Despite the wide use and importance of focus analysis in experiments evaluating cellular responses to DNA damage, focus quantification is frequently based on manual counting even when used to obtain information regarding numbers of DSBs per cell or to derive conclusions on underlying mechanisms. Manual focus scoring has a number of disadvantages.
Image capture:
Olympus BX-51 fluorescence microscope with CCD-camera is used to acquire the images of γH2AX. For each patient, 4 different repair points, for each repair points 40 cells to capture (for 4 repair points total 160 cells), each cell contains ~5 slices (total 800 images).
Image analysis:
Overlapping of 5 slices or images, adjusting the threshold so that the foci appears brighter and background get reduced, counting the number of foci in the cell.
CONCLUSION AND FUTURE WORK:
A fully automated image analyzing system forms the basis for a high-content screening platform and a system aimed at the analysis of γH2AX foci has been described.

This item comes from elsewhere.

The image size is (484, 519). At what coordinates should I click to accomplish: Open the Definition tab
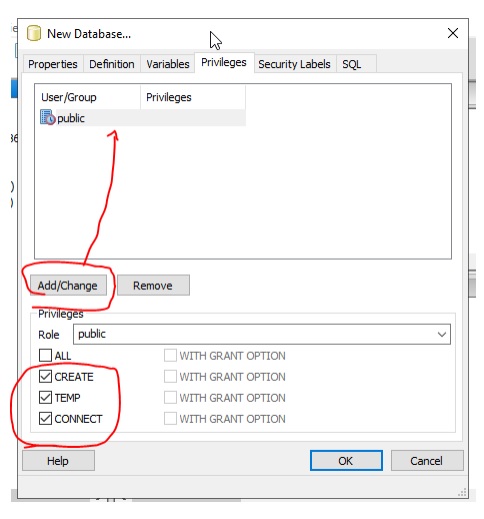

The general purpose acquisition software aids experiment design, but in-house development allows easy optimisation and adaptation for specific tasks as well as time and cost-efficient development of working systems. Automated processing of this type offers objective counting and the collection of additional statistics on size, shape, position and distance to the nearest neighbour.